▶ [Ejercicio]:
Organice como tabla Markdown, con las columnas "n" y "Línea", las líneas del material comenzando en la que contiene "You are a computer-use agent." y terminando en la que contiene "Action: [405, 361]", ambas incluidas. Numere cada fila y omita las líneas en blanco.

▶ [Información mostrada]:

::::

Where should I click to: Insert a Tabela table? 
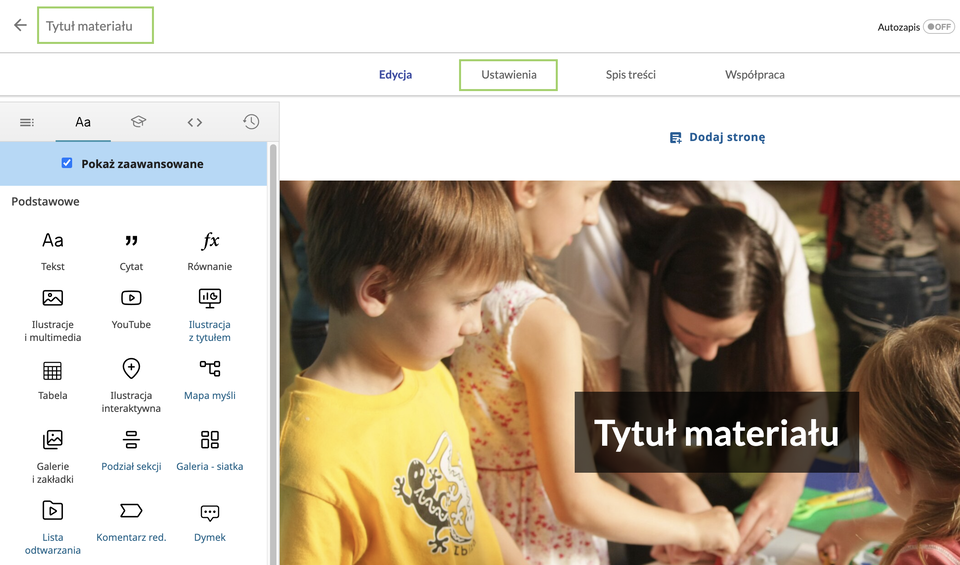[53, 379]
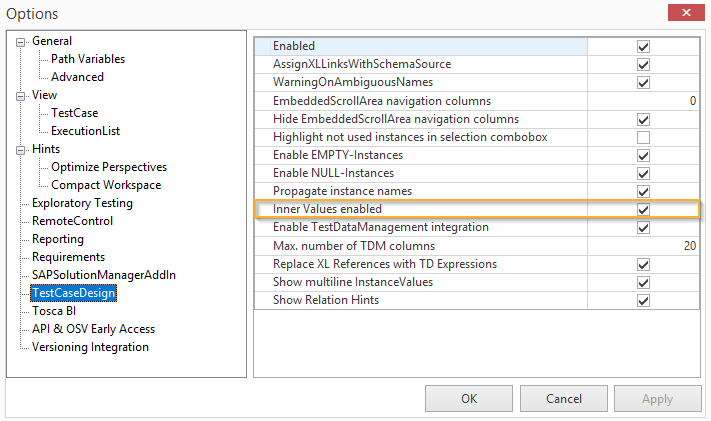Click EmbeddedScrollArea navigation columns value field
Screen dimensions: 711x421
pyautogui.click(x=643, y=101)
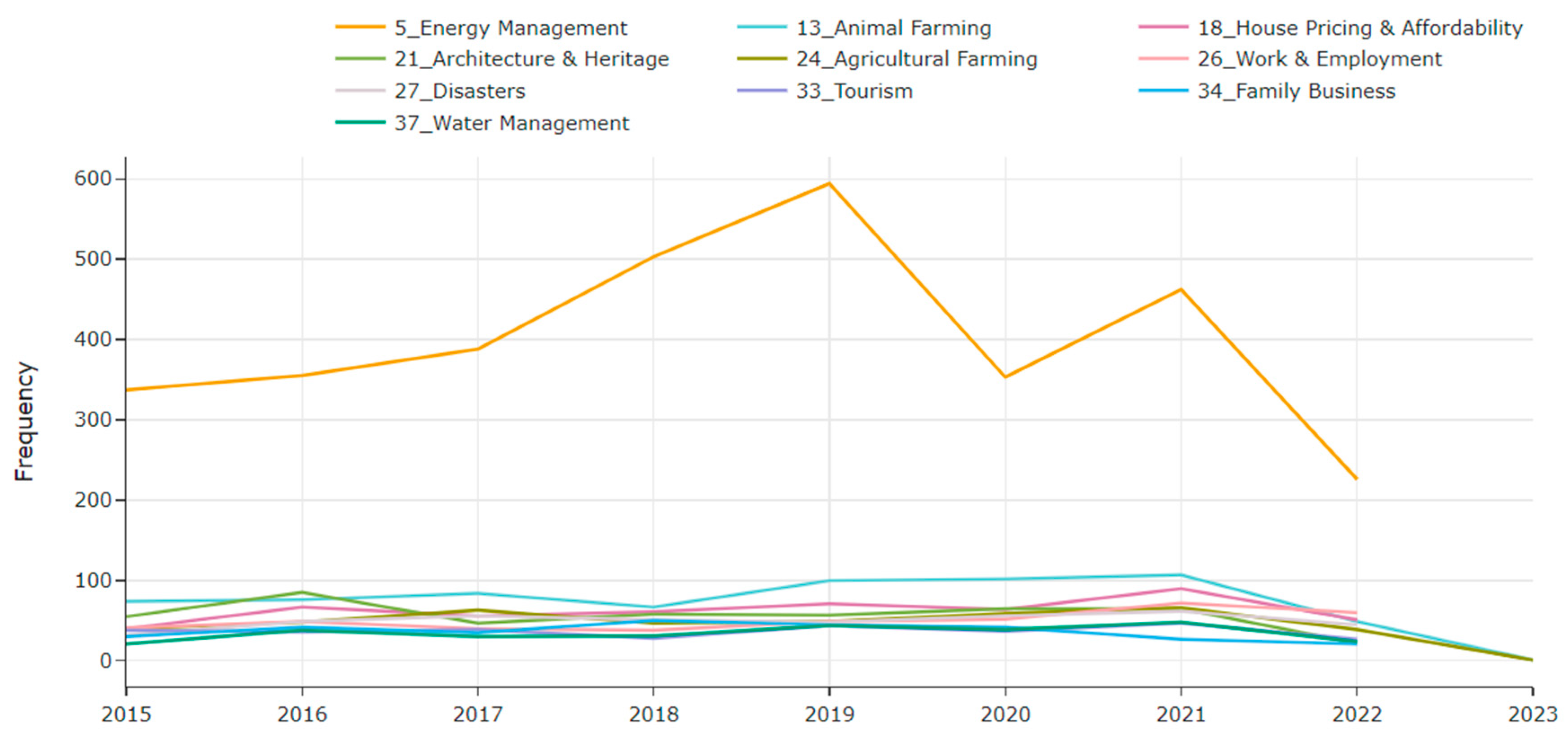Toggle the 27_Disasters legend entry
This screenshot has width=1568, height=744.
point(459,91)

::::

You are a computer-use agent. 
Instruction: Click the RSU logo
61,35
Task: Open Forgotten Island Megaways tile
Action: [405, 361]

::::

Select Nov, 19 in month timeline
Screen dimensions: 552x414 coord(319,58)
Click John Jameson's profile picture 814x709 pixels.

::::

▶ [Respuesta]:
| n | Línea |
|---|---|
| 1 | You are a computer-use agent.  |
| 2 | Instruction: Click the RSU logo |
| 3 | 61,35 |
| 4 | Task: Open Forgotten Island Megaways tile |
| 5 | Action: [405, 361] |